Two Years of Teriparatide Significantly Decreases Risk of New Fractures in Women With Severe Osteoporosis

[Presentation title: Teriparatide Compared With Risedronate and the Risk of Clinical Vertebral Fractures: 2-Year Results of a Randomised, Double-Dummy Clinical Trial. Abstract 320]

 Two years of teriparatide significantly decreases the risk of a new clinical vertebral fracture in postmenopausal women with severe osteoporosis, compared with risedronate, according to a study presented here at the 2017 Annual Meeting of the American College of Rheumatology/Association of Rheumatology Health Professionals (ACR/ARHP).

“Our data inform clinicians of the superior anti-fracture efficacy of teriparatide in the management of severe osteoporosis,” said Cristiano A.F Zerbini, MD, Centro Paulista de Investigações Clinicas, São Paulo, Brazil.

Currently approved treatments for osteoporosis include antiresorptive and anabolic medications. While prior studies have compared the effects of these 2 different classes of drugs on surrogate markers of bone strength and quality, no head-to-head studies have compared the effects of antiresorptives and anabolic drugs on reducing the risk of fractures as the primary outcome.

Investigators at multiple sites worldwide determined clinical vertebral fracture incidence over 2 years in 1,360 ambulatory postmenopausal women who were randomised to subcutaneous teriparatide 20 µg/day or oral risedronate 35 mg/week as part of the Vertebral Fracture Treatment Comparisons in Osteoporotic Women (VERO) study. Active treatment was preceded by a screening phase lasting up to 4 weeks

Study participants had at least 2 moderate (ie. a reduction in vertebral body height of 26% to 40%) or 1 severe (more than 40% reduction) prevalent vertebral fragility fracture. They also had low bone mass, defined as bone mineral density T-score ≤-1.5 standard deviations at the lumbar spine, total hip, or femoral neck.

The 24-month incidence of new radiographic vertebral fractures was 5.4% (28 of 516 patients) in the teriparatide group versus 12.0% (64 of 533) of patients in the risedronate group (P < .001), for an absolute risk reduction of 6.6%.
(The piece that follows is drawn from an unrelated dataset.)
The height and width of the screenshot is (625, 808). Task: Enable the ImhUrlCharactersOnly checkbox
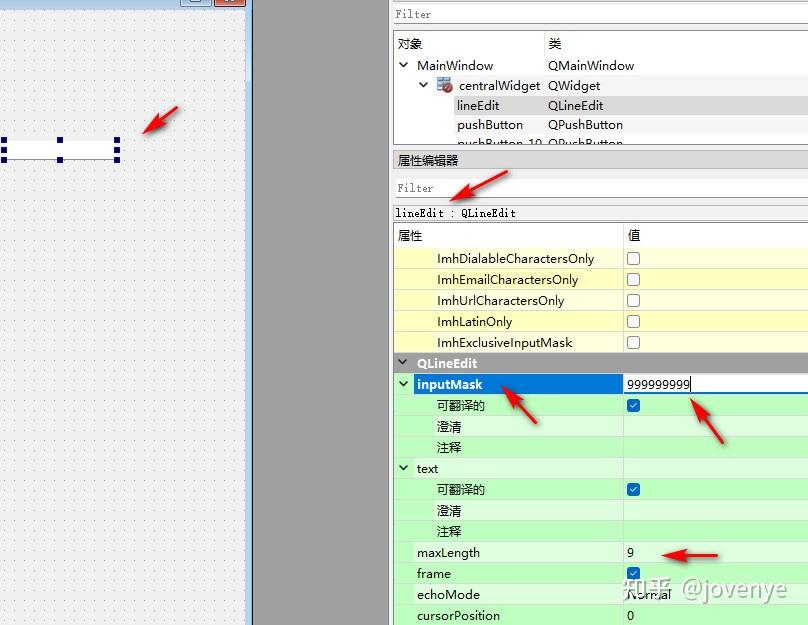(636, 300)
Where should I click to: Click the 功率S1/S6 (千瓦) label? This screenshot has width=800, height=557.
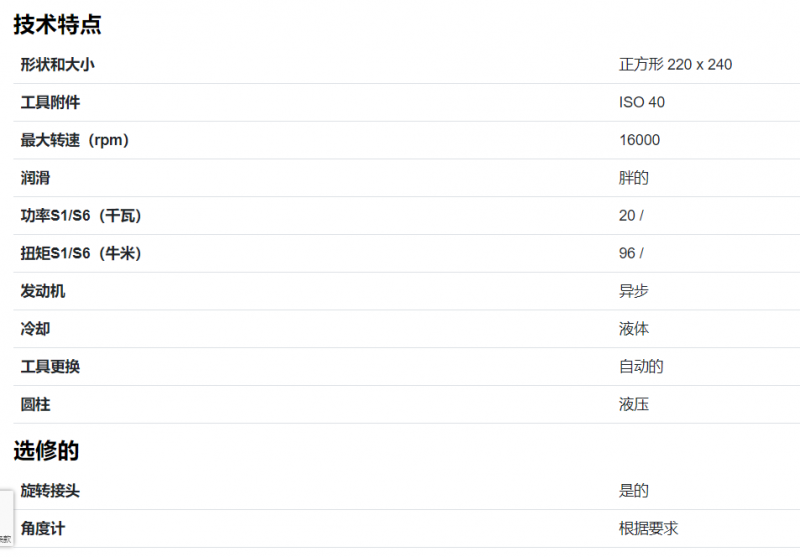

A total of 31 women were diagnosed with an incident clinical vertebral fracture over the 24-month study duration: 7 women in the teriparatide group (1.1%) and 24 women (3.9%) in the risedronate group (hazard ratio [HR] = 0.29; P = .002).
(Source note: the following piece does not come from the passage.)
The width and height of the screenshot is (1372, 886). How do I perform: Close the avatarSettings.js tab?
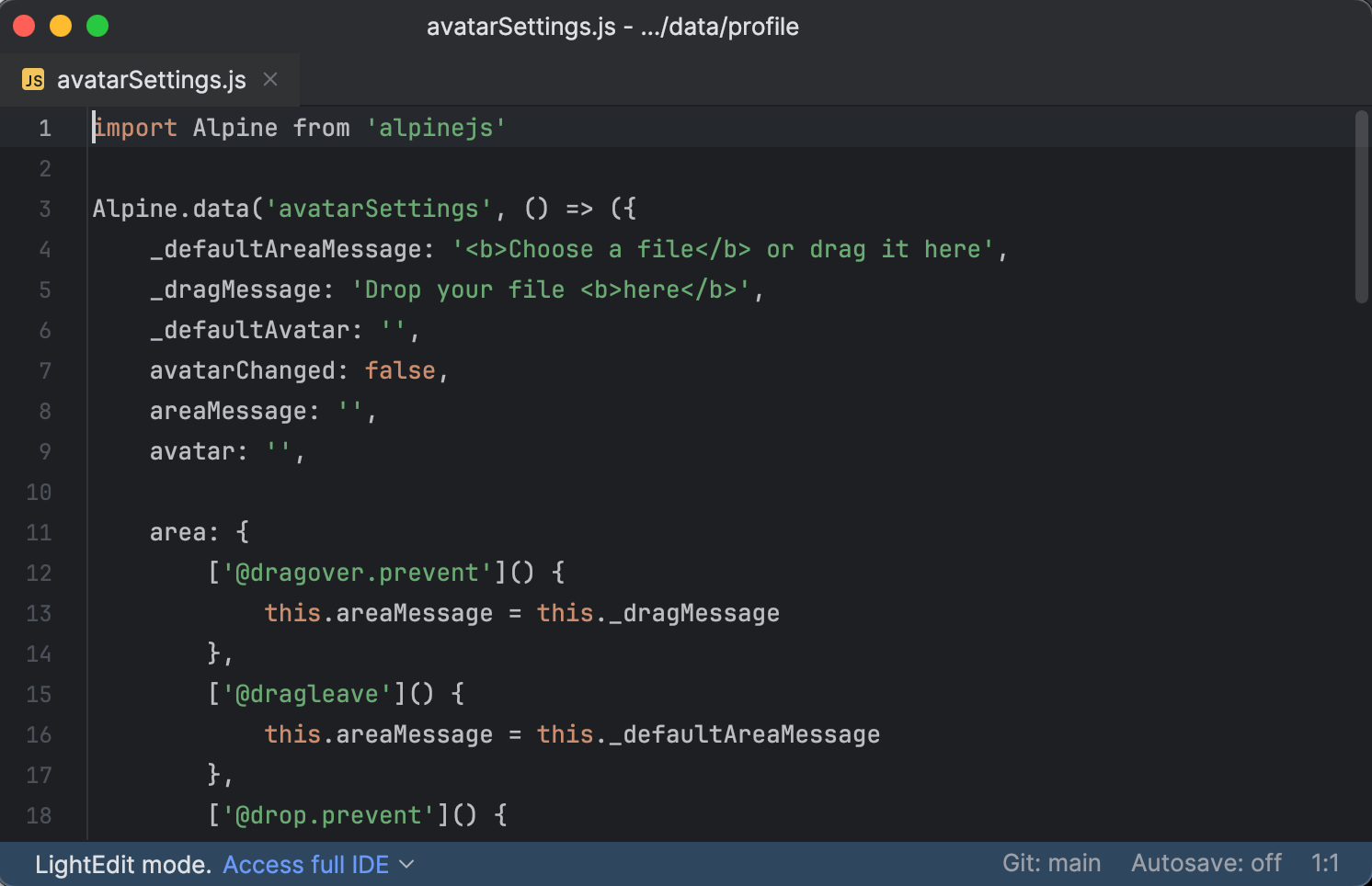pos(269,79)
The incidence rates expressed as the number of fractures per 100 patient-years were 0.58 and 1.97 in teriparatide- and risedronate-treated patients, respectively (P = .004).

The HR with the estimated Cox model including the time-dependent treatment-by-time interaction reached statistical significance at 12 months of follow-up (HR at 12 months = 0.27; P = .011).

Dr. Zerbini said that VERO is the largest trial of 2-years duration with the approved dose of teriparatide in postmenopausal women with osteoporosis. Importantly, the study included a large population of patients previously treated with antiresorptive drugs, mainly bisphosphonates, reflecting current clinical practice, he added.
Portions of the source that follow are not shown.